[PASSAGE]
It's not clear yet that GetUp! will be spending anything significant on their doorknocking campaign.
But I don't think Jim should get too precious about "creating unfairness" since I actually remember something in that line, albeit on a much smaller scale! In his successful re-election campaign in 2001 - and I should disclaim that my mother was his primary opponent - Mr Wilkinson potentially gained an unfair advantage (albeit one immaterial to the overall result) by having campaign brochures printed on paper bearing the TEO's watermark. He claimed this was an error by his printers.
Assuming the campaigns of TUME, NV4C and GetUp! are all legal, but are legal because they do not expend on behalf of a single candidate, then I think there's a big problem right there. It would place activist groups in a bizarrely artificial situation in which they can spend money to urge the electorate to support candidates sharing their views only if there are multiple candidates who actually do so, or whom those groups claim do so.
If it is not legal to campaign in this fashion, then there would be other ways around it. For instance, lobby groups could run token candidates who would run minimal campaigns and issue material attacking the incumbent and preferencing others (with their consent). For each token candidate you run, that's another $14K you can spend trying to "elect" them while in reality helping someone else. An "intending candidate" might even spend all their $14K attacking an incumbent just prior to the issue of the writs, supposedly to advance their own chances, and then accidentally-on-purpose "forget" to nominate.
Either way, it seems there will always be ways for determined external campaigns to get around the spending cap.

[SHORT PROBLEM]
Answer these questions from the passage on campaign spending:
1. In what year did Mr Wilkinson run his successful re-election campaign?
2. What did he say caused his brochures to be printed on paper bearing the TEO's watermark?
3. How much more can a lobby group spend for each token candidate it runs?

[Screenshot and document pointing data]
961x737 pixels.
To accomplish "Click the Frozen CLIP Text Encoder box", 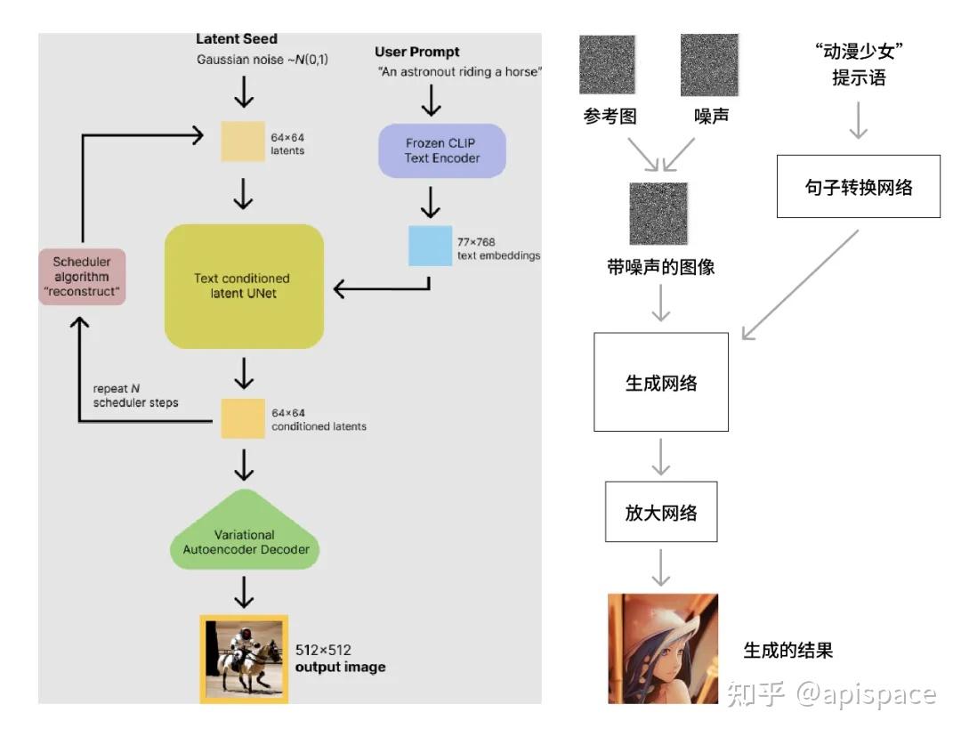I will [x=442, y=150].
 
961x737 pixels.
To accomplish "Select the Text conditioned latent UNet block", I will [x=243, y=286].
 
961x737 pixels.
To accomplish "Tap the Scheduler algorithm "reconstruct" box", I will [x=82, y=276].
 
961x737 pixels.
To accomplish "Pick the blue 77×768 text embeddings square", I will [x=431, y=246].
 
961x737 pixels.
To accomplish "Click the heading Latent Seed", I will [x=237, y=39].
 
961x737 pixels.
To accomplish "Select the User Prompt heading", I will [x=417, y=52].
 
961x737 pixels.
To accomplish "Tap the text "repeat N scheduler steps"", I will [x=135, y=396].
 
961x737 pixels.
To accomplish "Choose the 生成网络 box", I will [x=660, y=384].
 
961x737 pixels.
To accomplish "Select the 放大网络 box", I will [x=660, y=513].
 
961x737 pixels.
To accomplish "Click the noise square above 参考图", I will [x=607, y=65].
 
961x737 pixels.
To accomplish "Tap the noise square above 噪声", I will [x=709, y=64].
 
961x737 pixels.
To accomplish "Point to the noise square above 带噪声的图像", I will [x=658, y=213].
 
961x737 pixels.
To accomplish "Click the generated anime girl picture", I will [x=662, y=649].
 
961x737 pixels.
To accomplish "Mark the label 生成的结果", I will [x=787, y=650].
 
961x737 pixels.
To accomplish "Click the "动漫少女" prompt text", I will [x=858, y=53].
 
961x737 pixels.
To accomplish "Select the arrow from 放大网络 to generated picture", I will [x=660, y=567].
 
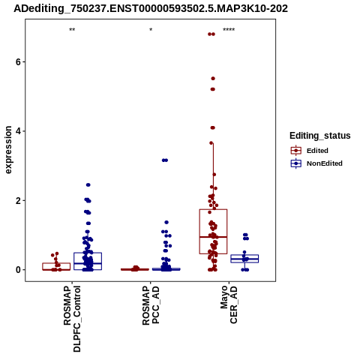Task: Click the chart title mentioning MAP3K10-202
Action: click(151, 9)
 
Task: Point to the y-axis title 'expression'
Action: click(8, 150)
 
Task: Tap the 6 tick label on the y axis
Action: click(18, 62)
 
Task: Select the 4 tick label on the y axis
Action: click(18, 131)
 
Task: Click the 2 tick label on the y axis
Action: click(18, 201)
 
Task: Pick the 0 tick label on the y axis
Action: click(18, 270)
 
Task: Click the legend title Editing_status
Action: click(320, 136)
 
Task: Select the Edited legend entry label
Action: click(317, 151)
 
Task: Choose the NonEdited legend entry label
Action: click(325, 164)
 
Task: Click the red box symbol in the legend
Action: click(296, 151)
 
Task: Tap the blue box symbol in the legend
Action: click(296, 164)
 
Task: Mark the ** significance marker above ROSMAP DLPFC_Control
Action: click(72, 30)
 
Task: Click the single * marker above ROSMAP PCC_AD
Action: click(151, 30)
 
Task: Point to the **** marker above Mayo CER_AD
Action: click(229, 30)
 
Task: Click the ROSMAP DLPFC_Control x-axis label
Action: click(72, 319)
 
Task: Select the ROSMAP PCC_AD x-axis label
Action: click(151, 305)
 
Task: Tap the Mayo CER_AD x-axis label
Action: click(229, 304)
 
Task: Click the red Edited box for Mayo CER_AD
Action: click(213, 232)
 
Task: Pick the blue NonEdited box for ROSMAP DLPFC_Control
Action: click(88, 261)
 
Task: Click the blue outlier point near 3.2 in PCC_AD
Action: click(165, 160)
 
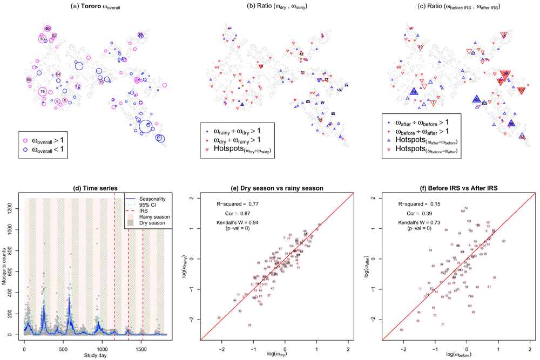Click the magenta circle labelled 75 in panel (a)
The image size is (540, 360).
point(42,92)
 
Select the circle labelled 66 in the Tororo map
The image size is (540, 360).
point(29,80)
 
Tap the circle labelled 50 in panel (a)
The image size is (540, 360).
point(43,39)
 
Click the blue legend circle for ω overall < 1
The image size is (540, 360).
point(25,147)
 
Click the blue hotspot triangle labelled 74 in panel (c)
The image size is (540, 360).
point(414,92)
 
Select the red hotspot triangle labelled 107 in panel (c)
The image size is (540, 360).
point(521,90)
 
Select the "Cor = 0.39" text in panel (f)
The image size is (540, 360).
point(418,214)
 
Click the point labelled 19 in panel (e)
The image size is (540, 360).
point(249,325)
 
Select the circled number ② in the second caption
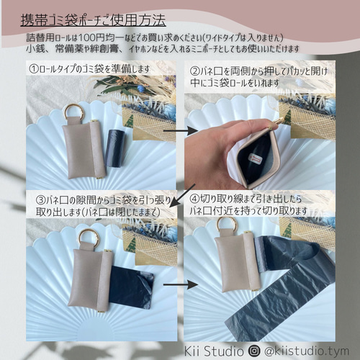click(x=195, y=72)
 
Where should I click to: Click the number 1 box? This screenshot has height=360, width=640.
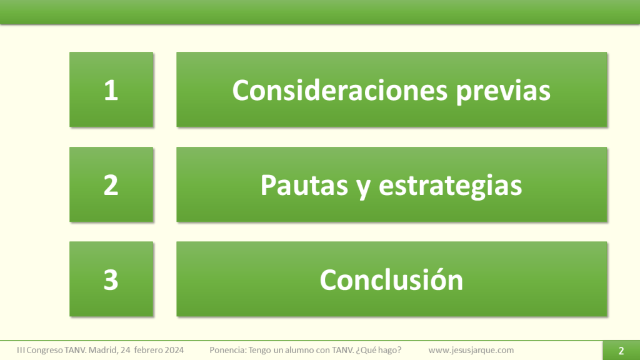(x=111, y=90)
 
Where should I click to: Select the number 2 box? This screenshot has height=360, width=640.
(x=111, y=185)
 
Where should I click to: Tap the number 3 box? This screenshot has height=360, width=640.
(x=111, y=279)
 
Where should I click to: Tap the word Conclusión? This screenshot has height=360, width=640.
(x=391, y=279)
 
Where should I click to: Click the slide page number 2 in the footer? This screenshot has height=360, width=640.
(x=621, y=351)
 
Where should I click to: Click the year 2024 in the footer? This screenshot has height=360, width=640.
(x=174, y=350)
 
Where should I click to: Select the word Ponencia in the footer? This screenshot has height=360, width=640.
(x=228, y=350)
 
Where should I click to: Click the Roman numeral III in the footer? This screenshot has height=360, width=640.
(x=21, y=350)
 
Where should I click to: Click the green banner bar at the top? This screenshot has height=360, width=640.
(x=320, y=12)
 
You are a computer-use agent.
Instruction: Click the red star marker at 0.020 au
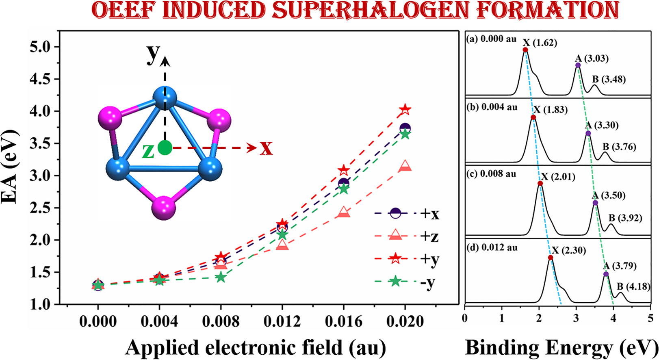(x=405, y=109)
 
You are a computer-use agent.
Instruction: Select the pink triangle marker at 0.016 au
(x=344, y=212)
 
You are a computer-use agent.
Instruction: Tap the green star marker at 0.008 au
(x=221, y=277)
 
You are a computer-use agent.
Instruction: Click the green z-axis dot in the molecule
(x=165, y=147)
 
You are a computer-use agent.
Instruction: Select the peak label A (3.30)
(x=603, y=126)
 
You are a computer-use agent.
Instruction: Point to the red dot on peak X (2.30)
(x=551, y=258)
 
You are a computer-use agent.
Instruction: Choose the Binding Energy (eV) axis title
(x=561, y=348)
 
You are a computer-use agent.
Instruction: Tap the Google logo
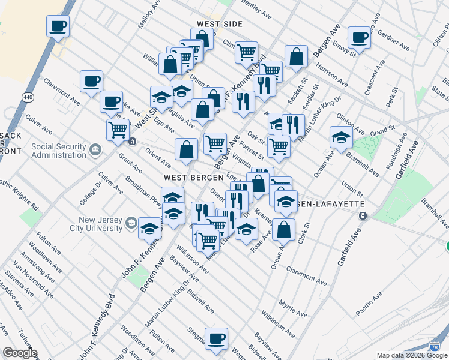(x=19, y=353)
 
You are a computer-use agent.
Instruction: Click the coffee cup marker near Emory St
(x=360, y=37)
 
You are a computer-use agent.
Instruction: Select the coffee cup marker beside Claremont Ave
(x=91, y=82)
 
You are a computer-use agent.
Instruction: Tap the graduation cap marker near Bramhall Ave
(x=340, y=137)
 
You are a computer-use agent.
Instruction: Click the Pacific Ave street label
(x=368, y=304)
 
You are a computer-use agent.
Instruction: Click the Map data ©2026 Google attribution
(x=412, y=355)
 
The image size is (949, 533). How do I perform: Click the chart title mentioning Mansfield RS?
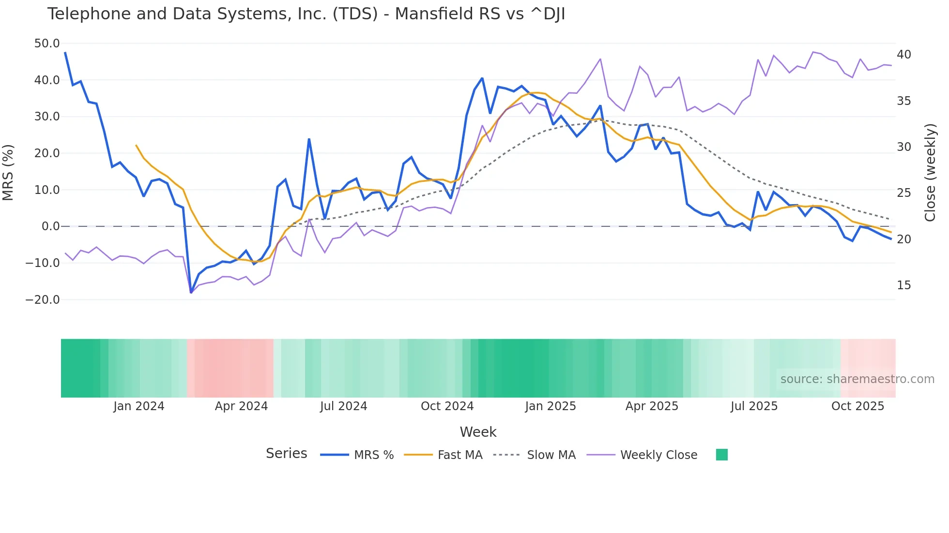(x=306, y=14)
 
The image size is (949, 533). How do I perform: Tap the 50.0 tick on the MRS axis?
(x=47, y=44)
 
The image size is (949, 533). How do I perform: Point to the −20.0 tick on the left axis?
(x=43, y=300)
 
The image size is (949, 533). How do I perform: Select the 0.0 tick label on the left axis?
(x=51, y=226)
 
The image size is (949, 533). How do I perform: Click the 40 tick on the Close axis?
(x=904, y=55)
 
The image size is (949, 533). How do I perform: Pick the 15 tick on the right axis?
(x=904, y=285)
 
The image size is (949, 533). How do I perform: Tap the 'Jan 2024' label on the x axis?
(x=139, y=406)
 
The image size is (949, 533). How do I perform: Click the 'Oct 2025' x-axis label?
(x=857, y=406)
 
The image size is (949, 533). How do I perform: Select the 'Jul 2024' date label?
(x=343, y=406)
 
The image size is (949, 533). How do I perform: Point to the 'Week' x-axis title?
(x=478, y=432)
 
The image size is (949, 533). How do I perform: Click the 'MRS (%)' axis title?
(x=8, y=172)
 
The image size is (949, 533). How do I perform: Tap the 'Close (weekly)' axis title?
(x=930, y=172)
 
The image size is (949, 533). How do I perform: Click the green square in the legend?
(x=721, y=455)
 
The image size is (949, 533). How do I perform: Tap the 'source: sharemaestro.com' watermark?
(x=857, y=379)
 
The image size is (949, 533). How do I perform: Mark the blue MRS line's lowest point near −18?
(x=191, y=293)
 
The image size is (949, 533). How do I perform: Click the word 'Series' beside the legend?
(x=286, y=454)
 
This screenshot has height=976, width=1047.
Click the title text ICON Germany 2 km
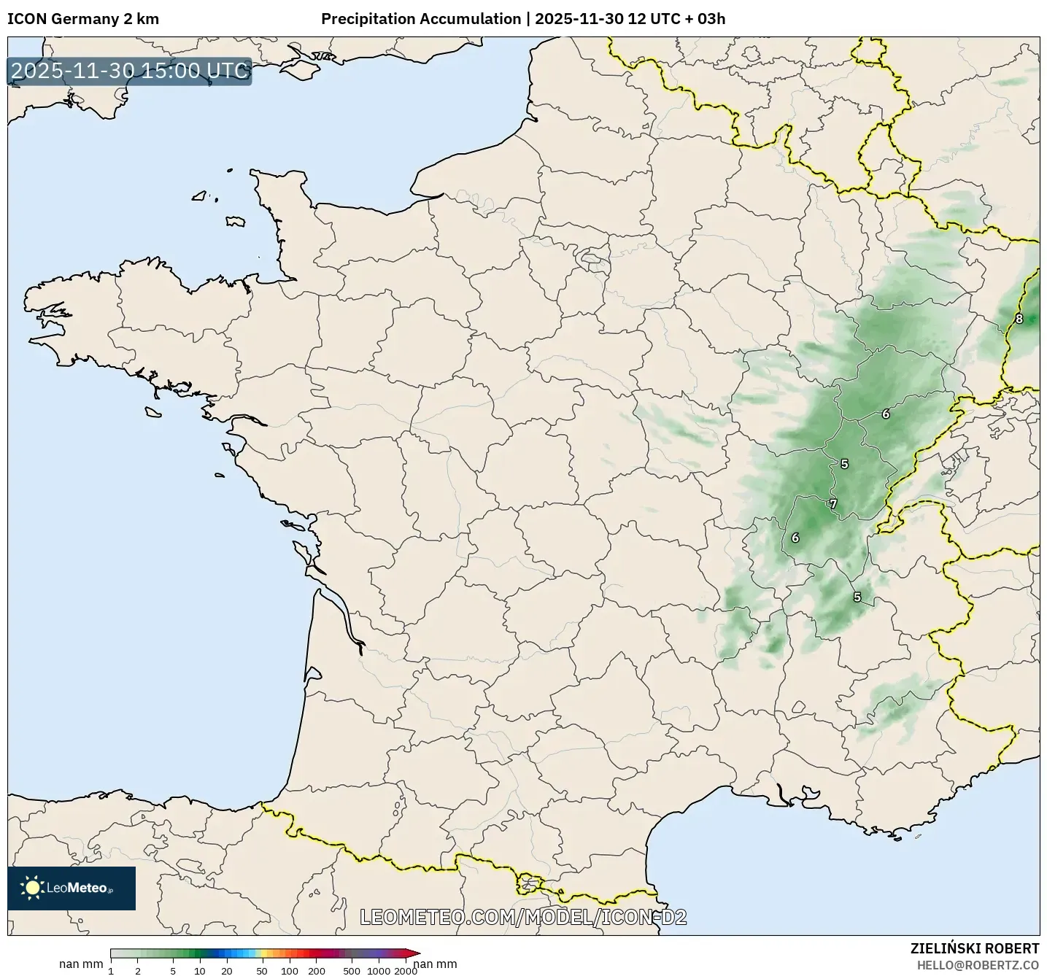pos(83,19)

[RESPONSE FOR THIS EXERCISE]
1. 2001
2. An error by his printers
3. $14K